05-11-2020

Insurance AlertssAustralia:Insurer profitability collapses to 20-year low
The COVID-19 pandemic along with natural peril events and global financial markets have had significant impacts on the profitability of the Australian insurance industry.
According to actuarial firm Finity’s annual Optima report 2020, insurers posted gross earned premium growth of 5% in FY20, reported loss ratio deterioration of 2%, 1% increase in the expense ratio and a significant reduction in investment returns.
These factors resulted in a major drop in profitability in FY20, with the industry reporting ROE of just 4%. This was almost 10 points lower than FY19 and the worst ROE performance in nearly two decades. According to Finity principal and the lead author of the report Andy Cohen, a significant driver of the industry’s poor performance were the tumultuous financial markets at the end of FY20.
Remarking on COVID-19 and the recessionary impacts on the industry he said, “Impacts baked into insurers’ balance sheets at 30 June were relatively modest. But there is surely more to come through as the length and depth of the recession and the impacts on insurers’ premium and claims lines become clearer. “No doubt, there will be some ‘winners’ and ‘losers’ emerging from the other side based on each insurer’s respective business mix, distribution channels, strategy, customer service and response, level of digitisation sophistication and agility in these challenging times.”

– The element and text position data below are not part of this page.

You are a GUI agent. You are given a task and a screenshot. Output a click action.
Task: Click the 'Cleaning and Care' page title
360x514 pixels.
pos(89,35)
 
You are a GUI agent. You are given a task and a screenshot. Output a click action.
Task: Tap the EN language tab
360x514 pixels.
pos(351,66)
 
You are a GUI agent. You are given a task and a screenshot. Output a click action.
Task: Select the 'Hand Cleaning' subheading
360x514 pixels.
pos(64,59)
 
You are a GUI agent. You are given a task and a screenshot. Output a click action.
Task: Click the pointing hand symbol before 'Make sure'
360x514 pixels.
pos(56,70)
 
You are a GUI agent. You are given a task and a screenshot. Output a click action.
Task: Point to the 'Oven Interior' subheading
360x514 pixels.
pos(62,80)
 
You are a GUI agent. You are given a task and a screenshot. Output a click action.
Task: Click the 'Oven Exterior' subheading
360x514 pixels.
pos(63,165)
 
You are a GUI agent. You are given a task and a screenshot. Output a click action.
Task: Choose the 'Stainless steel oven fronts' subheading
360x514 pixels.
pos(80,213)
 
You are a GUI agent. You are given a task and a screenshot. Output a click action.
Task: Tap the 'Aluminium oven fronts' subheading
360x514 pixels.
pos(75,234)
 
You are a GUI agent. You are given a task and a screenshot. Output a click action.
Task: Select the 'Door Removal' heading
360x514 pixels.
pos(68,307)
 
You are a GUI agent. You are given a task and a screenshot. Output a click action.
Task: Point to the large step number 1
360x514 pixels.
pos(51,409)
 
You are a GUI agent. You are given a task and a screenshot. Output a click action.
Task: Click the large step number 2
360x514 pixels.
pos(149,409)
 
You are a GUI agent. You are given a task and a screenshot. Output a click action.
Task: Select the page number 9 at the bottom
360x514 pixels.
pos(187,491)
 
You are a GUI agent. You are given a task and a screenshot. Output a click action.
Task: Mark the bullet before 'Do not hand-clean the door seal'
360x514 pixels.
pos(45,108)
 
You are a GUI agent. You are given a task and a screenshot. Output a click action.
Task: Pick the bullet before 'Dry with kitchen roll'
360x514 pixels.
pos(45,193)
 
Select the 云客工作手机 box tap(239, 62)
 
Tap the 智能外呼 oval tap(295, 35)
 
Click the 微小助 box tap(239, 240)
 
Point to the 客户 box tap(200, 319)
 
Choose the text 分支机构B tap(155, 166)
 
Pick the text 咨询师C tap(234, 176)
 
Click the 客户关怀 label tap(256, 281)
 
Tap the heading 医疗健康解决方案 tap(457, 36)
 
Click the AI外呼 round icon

The report also noted that premium growth in the Australian insurance sector is expected to suffer a COVID-19-induced slowdown as the recessionary environment limits business activity and brings some insurance products like travel insurance almost to a complete halt. On a more positive note, expenses are stable, underlying loss ratios have improved slightly and reserve releases should support an overall improvement in profitability.
Looking at FY21, Finity forecasts a 6% insurance margin and 7% ROE. This is a slight bounce-back from the low point of 4% ROE in FY20, but it still sits below target profitability levels.
With investment returns set to remain at the very low levels seen in FY20 (less than 2%), underwriting margins would need to lift significantly if a return to target profitability is to be achieved going forward.